By Jason Alderman

Medicare Primer 101

If your 65th birthday is around the corner it’s a good time to start focusing on your options.
Healthcare choice is becoming a bigger factor in the lives of pre-retirees as the Patient Protection and Affordable Care Act (ACA) ‐ better known as Obamacare ‐ brings significant change to employer-sponsored and individually purchased health plans. Though a separate federal health insurance system with no connection to Obamacare or its online marketplaces, Medicare is going through its own evolution in terms of plan offerings and customer access.
Here’s a basic primer for future Medicare enrollees:
What is Medicare?
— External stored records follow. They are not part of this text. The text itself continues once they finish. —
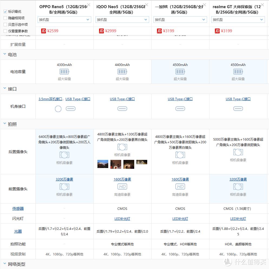Click the 3.5mm headphone jack circle icon
The width and height of the screenshot is (269, 269).
point(58,108)
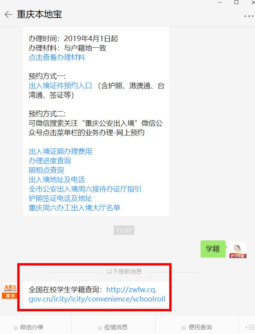Image resolution: width=255 pixels, height=334 pixels.
Task: Open 点击查看办理材料 link
Action: point(57,58)
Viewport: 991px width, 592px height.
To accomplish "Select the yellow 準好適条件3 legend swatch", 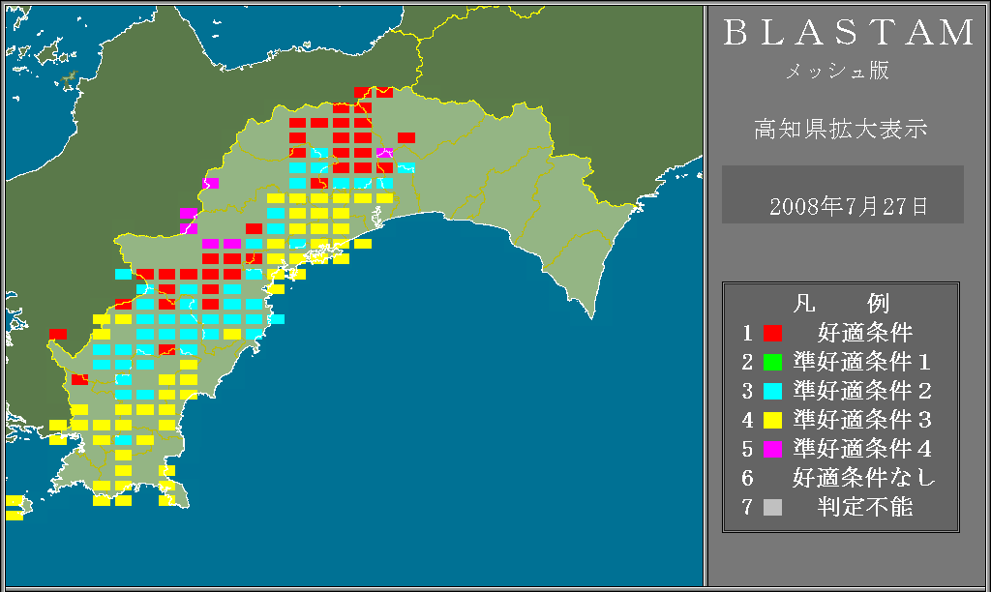I will (x=772, y=421).
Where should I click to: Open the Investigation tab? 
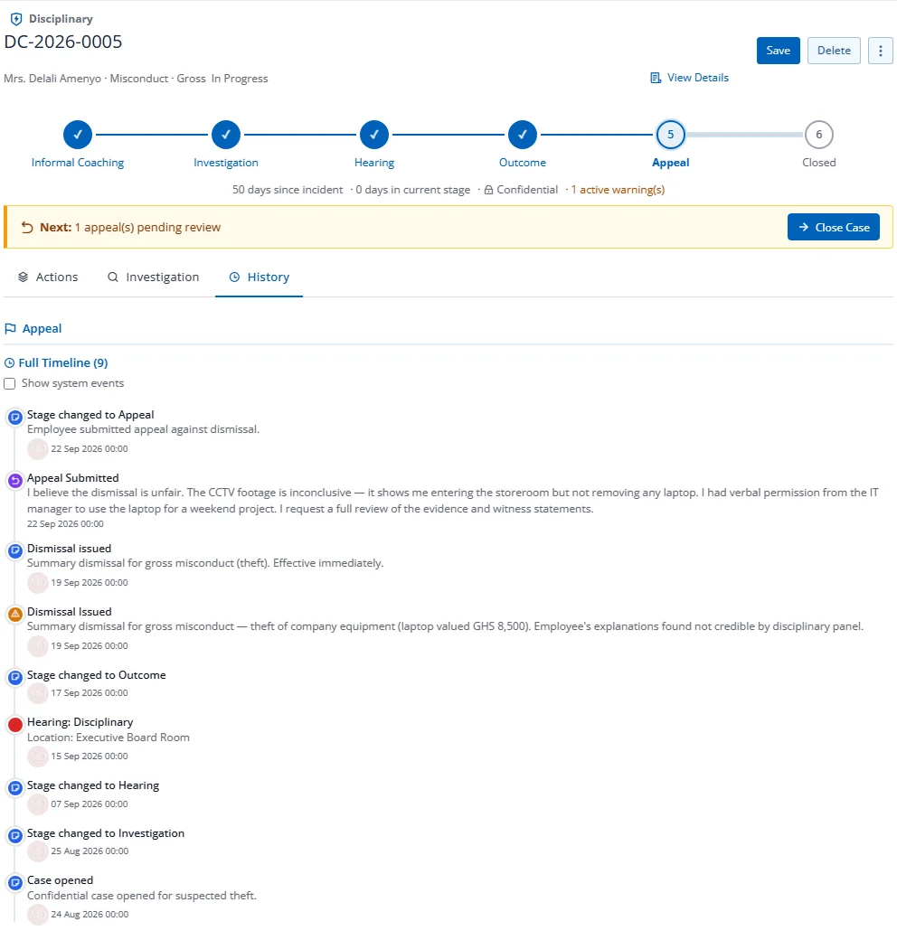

Medicare is a government-provided health and hospitalization insurance program for people 65 and older and for some people under age 65 based on disability or particular forms of illness.
What does it cost? Though you’ve likely paid taxes into the Medicare system your entire career, Medicare isn’t a completely free program; you’ll pay premiums deducted from your Social Security checks for some portions of your benefits. There may be copays and deductibles for certain services. If you have health issues already, it’s a good idea to investigate coverage based on the services you’re likely to need over time.
When do I get to join? You can apply for Medicare through your nearest Social Security office up to three months before your 65th birthday. If you wait longer than three months after your 65th birthday to apply, you may face a late enrollment penalty. If you are already drawing Social Security benefits at age 65, you’ll be automatically enrolled in Medicare.
What does Medicare coverage look like? Keep in mind that you can get many current answers to Medicare questions online or in person at your nearest Social Security office. But as of late 2014, here’s an overview of current Medicare plans:

Parts A (Hospital) and B (Outpatient). Part A covers inpatient hospital care and Part B covers outpatient medical care and procedures. You’ll hear Parts A and B referred to as “Original Medicare” or “Traditional Medicare” because if you choose to take this option, you’ll sign up for them as a pair. You’ll get to go to any doctor, hospital or facility that’s enrolled in Medicare and accepting new Medicare patients. You’ll end up paying a premium for Part B which can change from year-to-year while Part A is usually free for most people.

Part C (Medicare Advantage). Call this one-stop shopping for your hospital, outpatient (Part A and B) and usually your prescription coverage (see Part D, below). Medicare Advantage policies are sold by private insurers ‐ Medicare pays their share and you pay your premium. They may include differing assortments of services ‐ vision, prescription drug, dental or hearing. But keep in mind different Medicare Advantage plans have different rules for services and can charge different out-of-network costs.

Part D (Prescription drug coverage). Part D added prescription drug coverage to “Original” Medicare, but as mentioned, may be folded into Medicare Advantage coverage if you elect to take it.